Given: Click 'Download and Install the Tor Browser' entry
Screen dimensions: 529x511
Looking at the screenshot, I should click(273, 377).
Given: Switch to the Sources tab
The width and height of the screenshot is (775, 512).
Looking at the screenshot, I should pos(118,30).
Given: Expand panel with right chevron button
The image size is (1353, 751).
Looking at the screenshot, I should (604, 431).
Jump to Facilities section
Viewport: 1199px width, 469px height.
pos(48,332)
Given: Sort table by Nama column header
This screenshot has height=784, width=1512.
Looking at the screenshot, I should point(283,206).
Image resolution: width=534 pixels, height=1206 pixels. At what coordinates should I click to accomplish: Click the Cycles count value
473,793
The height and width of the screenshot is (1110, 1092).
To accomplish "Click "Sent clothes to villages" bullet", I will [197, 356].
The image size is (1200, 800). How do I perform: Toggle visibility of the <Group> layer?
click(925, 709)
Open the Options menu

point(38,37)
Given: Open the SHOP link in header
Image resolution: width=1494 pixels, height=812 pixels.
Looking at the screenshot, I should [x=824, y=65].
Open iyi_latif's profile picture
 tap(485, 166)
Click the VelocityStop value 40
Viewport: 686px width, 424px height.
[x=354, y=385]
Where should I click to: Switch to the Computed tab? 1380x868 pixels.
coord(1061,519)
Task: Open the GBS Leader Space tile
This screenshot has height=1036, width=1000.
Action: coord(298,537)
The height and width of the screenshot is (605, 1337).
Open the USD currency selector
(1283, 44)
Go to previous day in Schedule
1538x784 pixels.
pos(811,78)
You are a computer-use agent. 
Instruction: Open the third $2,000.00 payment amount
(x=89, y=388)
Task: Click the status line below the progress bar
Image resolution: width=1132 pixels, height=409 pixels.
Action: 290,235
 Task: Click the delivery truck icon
========
Number of lines above holding "Given"? Give that number alone.

Task output =>
5